A bee being placed on Kelly's lower back
The bee was placed on her lower back
Kelly Ames was in high school when multiple sclerosis crept into her life. By the time Kelly was 22, her symptoms became impossible to ignore:
“One day I was at work and I was walking down a flight of stairs—there must have been, like, 12 stairs—where I just lost the feeling in my feet… and I fell down a flight of stairs. And the women in my office… I explained to them that my feet sometimes get numb.”

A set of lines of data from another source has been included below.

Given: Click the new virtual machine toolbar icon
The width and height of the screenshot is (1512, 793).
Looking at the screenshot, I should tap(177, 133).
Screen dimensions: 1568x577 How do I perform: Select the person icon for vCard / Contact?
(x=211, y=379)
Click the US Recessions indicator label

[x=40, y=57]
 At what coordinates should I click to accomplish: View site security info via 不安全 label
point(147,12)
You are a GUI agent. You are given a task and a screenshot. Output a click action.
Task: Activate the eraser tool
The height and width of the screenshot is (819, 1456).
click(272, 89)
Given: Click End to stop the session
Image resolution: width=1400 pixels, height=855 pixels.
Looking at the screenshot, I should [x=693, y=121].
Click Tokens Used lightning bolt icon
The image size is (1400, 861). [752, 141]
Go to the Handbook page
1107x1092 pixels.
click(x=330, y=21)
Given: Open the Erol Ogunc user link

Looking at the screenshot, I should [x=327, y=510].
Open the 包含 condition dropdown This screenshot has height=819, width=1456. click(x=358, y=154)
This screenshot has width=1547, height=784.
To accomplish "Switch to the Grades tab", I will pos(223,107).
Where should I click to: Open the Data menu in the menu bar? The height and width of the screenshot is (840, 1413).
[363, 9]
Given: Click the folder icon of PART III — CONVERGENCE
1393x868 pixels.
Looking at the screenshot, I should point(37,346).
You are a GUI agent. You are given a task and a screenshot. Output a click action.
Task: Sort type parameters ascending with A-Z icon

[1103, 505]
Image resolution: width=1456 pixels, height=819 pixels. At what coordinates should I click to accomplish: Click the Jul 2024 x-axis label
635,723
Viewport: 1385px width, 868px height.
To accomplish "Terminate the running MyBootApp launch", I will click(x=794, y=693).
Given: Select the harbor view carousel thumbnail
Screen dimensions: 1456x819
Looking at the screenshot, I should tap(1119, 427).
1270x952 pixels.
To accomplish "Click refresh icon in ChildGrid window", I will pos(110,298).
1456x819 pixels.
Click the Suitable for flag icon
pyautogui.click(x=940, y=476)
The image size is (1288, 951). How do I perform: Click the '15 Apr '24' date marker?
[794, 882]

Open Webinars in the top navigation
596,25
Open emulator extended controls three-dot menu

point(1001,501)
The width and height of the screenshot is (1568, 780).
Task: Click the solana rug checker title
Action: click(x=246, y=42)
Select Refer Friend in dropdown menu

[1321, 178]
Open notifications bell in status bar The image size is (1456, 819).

Medical tests revealed the cruel truth—Kelly had MS. The unforgiving disease first robbed her of the ability to walk alone. Before long, the disease attacked Kelly’s eyes:
“Within that week, I lost the vision in my left eye and I had no control over my muscles. It was just very devastating. I hated to depend on other people, but, at times, I needed other people to help me.”
A bee being palced behind Kelly's ear
Bees also stung Kelly behind her ear
Kelly’s doctor put her on steroids. These potent drugs can temporarily relieve the symptoms of MS. But for Kelly, the steroids could not stop the advance of the disease:
“Having the steroid dripped into my arm, I would sit there for an hour and a half looking at other MS people coming in the wheelchairs and wondering if that’s going to be me someday, in that wheelchair.”
Then Kelly met a woman who had literally walked away from her wheelchair after stinging herself with honeybees. For Kelly Ames, it was a last ray of hope. Kelly’s father brought her to a local beekeeper who had been helping MS patients for years. The rest would be up to Kelly:
“He told me that he didn’t want to be bothered by me if I wasn’t serious about it. He said, you have to do this for six months straight every other day, faithfully. He scared me when he said that because I realized I really had to take the responsibility of sticking to this. And I did.”